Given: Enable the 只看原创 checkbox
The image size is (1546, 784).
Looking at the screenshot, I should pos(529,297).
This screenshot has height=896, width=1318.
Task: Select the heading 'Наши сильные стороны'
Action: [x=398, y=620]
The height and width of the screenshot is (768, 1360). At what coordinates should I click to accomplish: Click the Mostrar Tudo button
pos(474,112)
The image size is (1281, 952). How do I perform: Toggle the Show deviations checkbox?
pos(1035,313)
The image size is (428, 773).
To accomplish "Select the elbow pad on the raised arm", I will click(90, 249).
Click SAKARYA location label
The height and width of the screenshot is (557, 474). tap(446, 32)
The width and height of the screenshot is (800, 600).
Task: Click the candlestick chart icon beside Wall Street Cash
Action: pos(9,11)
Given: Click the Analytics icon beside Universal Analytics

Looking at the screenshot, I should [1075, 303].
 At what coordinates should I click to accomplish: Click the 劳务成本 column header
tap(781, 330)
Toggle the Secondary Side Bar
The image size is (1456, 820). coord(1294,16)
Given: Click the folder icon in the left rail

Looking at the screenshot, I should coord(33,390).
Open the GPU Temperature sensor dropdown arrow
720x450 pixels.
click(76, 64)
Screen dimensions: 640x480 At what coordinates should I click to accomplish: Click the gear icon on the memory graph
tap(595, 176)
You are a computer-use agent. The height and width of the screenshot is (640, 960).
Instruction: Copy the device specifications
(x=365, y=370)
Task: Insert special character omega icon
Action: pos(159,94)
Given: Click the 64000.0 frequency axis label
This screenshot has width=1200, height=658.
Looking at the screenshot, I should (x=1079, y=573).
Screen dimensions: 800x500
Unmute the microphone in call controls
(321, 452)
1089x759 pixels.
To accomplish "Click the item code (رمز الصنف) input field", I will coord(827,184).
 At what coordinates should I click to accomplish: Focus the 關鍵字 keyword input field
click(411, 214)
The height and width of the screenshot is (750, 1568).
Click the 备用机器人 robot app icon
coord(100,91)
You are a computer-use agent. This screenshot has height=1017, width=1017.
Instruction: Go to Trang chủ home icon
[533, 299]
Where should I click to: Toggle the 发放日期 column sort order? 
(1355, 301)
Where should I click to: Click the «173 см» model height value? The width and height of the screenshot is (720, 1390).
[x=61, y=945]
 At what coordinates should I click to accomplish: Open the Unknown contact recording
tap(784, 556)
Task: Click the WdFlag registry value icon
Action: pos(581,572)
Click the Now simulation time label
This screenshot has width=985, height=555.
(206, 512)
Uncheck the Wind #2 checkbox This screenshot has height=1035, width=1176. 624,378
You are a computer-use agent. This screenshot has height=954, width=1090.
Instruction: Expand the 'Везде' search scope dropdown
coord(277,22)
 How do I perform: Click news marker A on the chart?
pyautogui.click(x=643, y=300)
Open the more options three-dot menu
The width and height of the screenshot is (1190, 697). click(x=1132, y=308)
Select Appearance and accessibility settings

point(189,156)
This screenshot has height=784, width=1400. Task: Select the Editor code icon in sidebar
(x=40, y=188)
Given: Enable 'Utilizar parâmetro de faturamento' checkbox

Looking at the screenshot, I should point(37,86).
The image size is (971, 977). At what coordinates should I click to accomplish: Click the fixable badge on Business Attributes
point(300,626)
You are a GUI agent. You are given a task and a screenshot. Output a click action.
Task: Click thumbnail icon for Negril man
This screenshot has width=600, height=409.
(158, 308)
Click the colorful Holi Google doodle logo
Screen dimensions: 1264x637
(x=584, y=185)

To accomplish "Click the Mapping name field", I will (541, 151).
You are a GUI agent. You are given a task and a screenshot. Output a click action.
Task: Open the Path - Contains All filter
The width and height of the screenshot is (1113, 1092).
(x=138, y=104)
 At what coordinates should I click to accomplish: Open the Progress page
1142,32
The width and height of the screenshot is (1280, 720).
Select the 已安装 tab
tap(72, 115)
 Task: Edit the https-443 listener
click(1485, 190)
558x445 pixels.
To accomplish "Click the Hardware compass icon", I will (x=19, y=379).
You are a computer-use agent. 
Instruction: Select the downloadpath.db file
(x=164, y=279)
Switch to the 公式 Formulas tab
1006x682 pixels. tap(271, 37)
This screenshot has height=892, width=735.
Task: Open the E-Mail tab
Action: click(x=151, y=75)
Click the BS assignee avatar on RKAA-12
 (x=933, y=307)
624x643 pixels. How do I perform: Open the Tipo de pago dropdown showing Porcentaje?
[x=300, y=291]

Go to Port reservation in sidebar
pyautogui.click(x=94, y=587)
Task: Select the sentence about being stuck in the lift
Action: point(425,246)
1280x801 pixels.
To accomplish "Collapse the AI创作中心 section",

**Task description**
Below the data, write out these lines again exactly as they appear, covering all of the data.

**Correct output**
Given: Enable the 只看原创 checkbox
The image size is (1546, 784).
Looking at the screenshot, I should pos(529,297).
This screenshot has height=896, width=1318.
Task: Select the heading 'Наши сильные стороны'
Action: [x=398, y=620]
The height and width of the screenshot is (768, 1360). At what coordinates should I click to accomplish: Click the Mostrar Tudo button
pos(474,112)
The image size is (1281, 952). How do I perform: Toggle the Show deviations checkbox?
pos(1035,313)
The image size is (428, 773).
To accomplish "Select the elbow pad on the raised arm", I will click(90, 249).
Click SAKARYA location label
The height and width of the screenshot is (557, 474). tap(446, 32)
The width and height of the screenshot is (800, 600).
Task: Click the candlestick chart icon beside Wall Street Cash
Action: pos(9,11)
Given: Click the Analytics icon beside Universal Analytics

Looking at the screenshot, I should [1075, 303].
 At what coordinates should I click to accomplish: Click the 劳务成本 column header
tap(781, 330)
Toggle the Secondary Side Bar
The image size is (1456, 820). coord(1294,16)
Given: Click the folder icon in the left rail

Looking at the screenshot, I should coord(33,390).
Open the GPU Temperature sensor dropdown arrow
720x450 pixels.
click(76, 64)
Screen dimensions: 640x480 At what coordinates should I click to accomplish: Click the gear icon on the memory graph
tap(595, 176)
You are a computer-use agent. The height and width of the screenshot is (640, 960).
Instruction: Copy the device specifications
(x=365, y=370)
Task: Insert special character omega icon
Action: pos(159,94)
Given: Click the 64000.0 frequency axis label
This screenshot has width=1200, height=658.
Looking at the screenshot, I should (x=1079, y=573).
Screen dimensions: 800x500
Unmute the microphone in call controls
(321, 452)
1089x759 pixels.
To accomplish "Click the item code (رمز الصنف) input field", I will coord(827,184).
 At what coordinates should I click to accomplish: Focus the 關鍵字 keyword input field
click(411, 214)
The height and width of the screenshot is (750, 1568).
Click the 备用机器人 robot app icon
coord(100,91)
You are a computer-use agent. This screenshot has height=1017, width=1017.
Instruction: Go to Trang chủ home icon
[533, 299]
Where should I click to: Toggle the 发放日期 column sort order? 
(1355, 301)
Where should I click to: Click the «173 см» model height value? The width and height of the screenshot is (720, 1390).
[x=61, y=945]
 At what coordinates should I click to accomplish: Open the Unknown contact recording
tap(784, 556)
Task: Click the WdFlag registry value icon
Action: pos(581,572)
Click the Now simulation time label
This screenshot has width=985, height=555.
(206, 512)
Uncheck the Wind #2 checkbox This screenshot has height=1035, width=1176. 624,378
You are a computer-use agent. This screenshot has height=954, width=1090.
Instruction: Expand the 'Везде' search scope dropdown
coord(277,22)
 How do I perform: Click news marker A on the chart?
pyautogui.click(x=643, y=300)
Open the more options three-dot menu
The width and height of the screenshot is (1190, 697). click(x=1132, y=308)
Select Appearance and accessibility settings

point(189,156)
This screenshot has height=784, width=1400. Task: Select the Editor code icon in sidebar
(x=40, y=188)
Given: Enable 'Utilizar parâmetro de faturamento' checkbox

Looking at the screenshot, I should point(37,86).
The image size is (971, 977). At what coordinates should I click to accomplish: Click the fixable badge on Business Attributes
point(300,626)
You are a GUI agent. You are given a task and a screenshot. Output a click action.
Task: Click thumbnail icon for Negril man
This screenshot has width=600, height=409.
(158, 308)
Click the colorful Holi Google doodle logo
Screen dimensions: 1264x637
(x=584, y=185)

To accomplish "Click the Mapping name field", I will (541, 151).
You are a GUI agent. You are given a task and a screenshot. Output a click action.
Task: Open the Path - Contains All filter
The width and height of the screenshot is (1113, 1092).
(x=138, y=104)
 At what coordinates should I click to accomplish: Open the Progress page
1142,32
The width and height of the screenshot is (1280, 720).
Select the 已安装 tab
tap(72, 115)
 Task: Edit the https-443 listener
click(1485, 190)
558x445 pixels.
To accomplish "Click the Hardware compass icon", I will (x=19, y=379).
You are a computer-use agent. 
Instruction: Select the downloadpath.db file
(x=164, y=279)
Switch to the 公式 Formulas tab
1006x682 pixels. tap(271, 37)
This screenshot has height=892, width=735.
Task: Open the E-Mail tab
Action: click(x=151, y=75)
Click the BS assignee avatar on RKAA-12
 (x=933, y=307)
624x643 pixels. How do I perform: Open the Tipo de pago dropdown showing Porcentaje?
[x=300, y=291]

Go to Port reservation in sidebar
pyautogui.click(x=94, y=587)
Task: Select the sentence about being stuck in the lift
Action: point(425,246)
1280x801 pixels.
To accomplish "Collapse the AI创作中心 section",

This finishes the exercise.